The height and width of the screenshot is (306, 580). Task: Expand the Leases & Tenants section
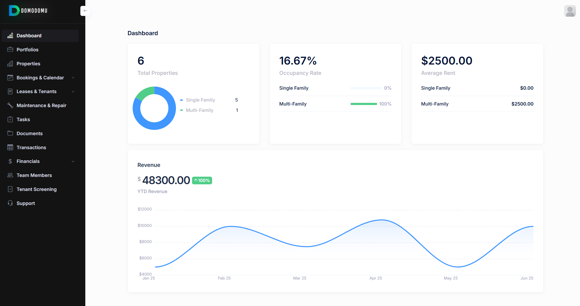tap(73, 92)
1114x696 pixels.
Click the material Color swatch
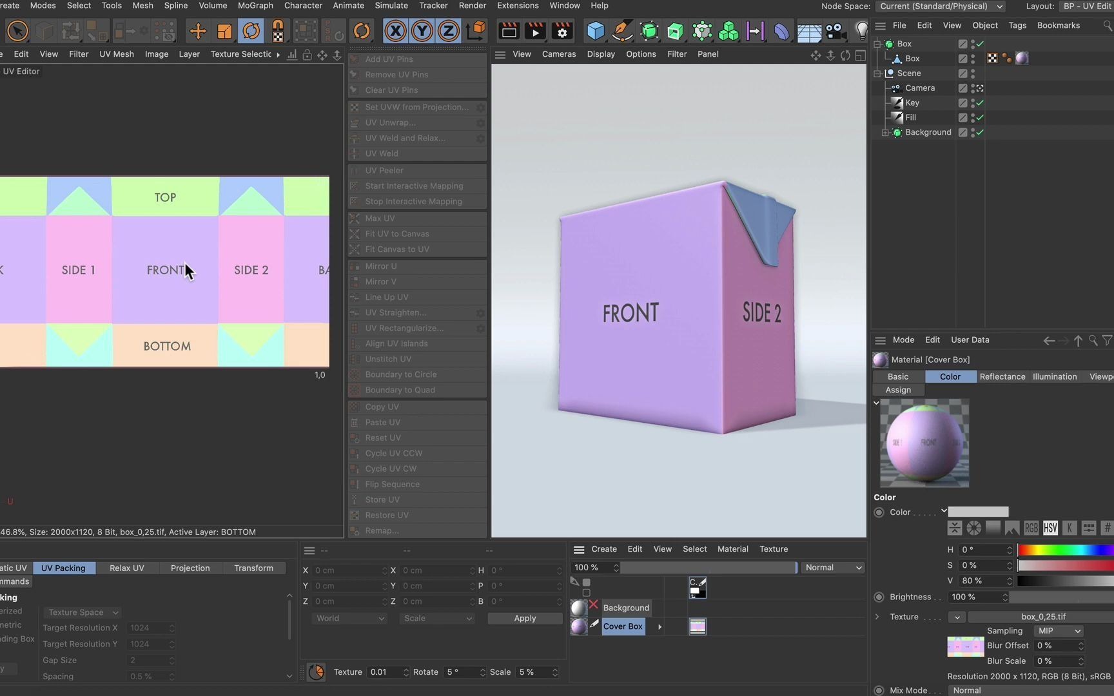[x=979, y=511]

--

### Directions for this task
Everything from the line containing "1114x696 pixels." through the last line of the records above is to be reproduced exactly, except the pictures.

### Solved problem
1114x696 pixels.
Click the material Color swatch
[x=979, y=511]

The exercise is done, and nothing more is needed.